::: Records

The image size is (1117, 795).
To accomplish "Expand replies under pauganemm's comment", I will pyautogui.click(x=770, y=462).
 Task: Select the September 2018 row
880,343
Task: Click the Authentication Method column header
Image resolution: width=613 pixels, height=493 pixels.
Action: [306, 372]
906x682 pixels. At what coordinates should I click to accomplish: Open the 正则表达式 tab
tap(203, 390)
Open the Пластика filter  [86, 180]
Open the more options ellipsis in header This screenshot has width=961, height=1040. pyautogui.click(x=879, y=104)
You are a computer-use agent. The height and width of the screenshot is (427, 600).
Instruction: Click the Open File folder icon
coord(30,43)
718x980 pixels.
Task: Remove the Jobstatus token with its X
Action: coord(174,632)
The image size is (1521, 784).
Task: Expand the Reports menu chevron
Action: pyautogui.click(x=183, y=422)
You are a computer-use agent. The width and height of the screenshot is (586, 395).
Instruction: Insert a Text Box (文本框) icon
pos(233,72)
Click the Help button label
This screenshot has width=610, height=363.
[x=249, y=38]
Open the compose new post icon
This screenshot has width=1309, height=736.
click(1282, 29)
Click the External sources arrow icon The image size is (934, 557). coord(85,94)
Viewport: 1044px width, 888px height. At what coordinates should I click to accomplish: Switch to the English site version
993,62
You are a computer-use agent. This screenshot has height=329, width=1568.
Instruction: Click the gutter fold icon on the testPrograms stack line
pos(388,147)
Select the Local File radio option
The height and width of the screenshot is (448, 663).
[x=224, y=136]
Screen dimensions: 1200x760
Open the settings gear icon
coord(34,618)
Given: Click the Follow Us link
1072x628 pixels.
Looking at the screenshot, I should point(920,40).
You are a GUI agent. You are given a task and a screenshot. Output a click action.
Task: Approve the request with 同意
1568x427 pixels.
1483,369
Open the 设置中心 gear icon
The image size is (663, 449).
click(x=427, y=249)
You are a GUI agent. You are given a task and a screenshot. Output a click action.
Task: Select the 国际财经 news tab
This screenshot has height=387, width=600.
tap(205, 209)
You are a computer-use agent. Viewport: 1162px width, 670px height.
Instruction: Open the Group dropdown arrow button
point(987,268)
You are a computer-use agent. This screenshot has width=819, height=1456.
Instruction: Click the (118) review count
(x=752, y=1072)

::::::

▶ **About this task**: Starting at the line above that contains "Task: Select the September 2018 row", write out each line exactly until the line that contains "You are a computer-use agent. The width" has been written, and stop there.

▶ **Task solution**:
 Task: Select the September 2018 row
880,343
Task: Click the Authentication Method column header
Image resolution: width=613 pixels, height=493 pixels.
Action: [306, 372]
906x682 pixels. At what coordinates should I click to accomplish: Open the 正则表达式 tab
tap(203, 390)
Open the Пластика filter  [86, 180]
Open the more options ellipsis in header This screenshot has width=961, height=1040. pyautogui.click(x=879, y=104)
You are a computer-use agent. The height and width of the screenshot is (427, 600).
Instruction: Click the Open File folder icon
coord(30,43)
718x980 pixels.
Task: Remove the Jobstatus token with its X
Action: coord(174,632)
The image size is (1521, 784).
Task: Expand the Reports menu chevron
Action: pyautogui.click(x=183, y=422)
You are a computer-use agent. The width and height of the screenshot is (586, 395).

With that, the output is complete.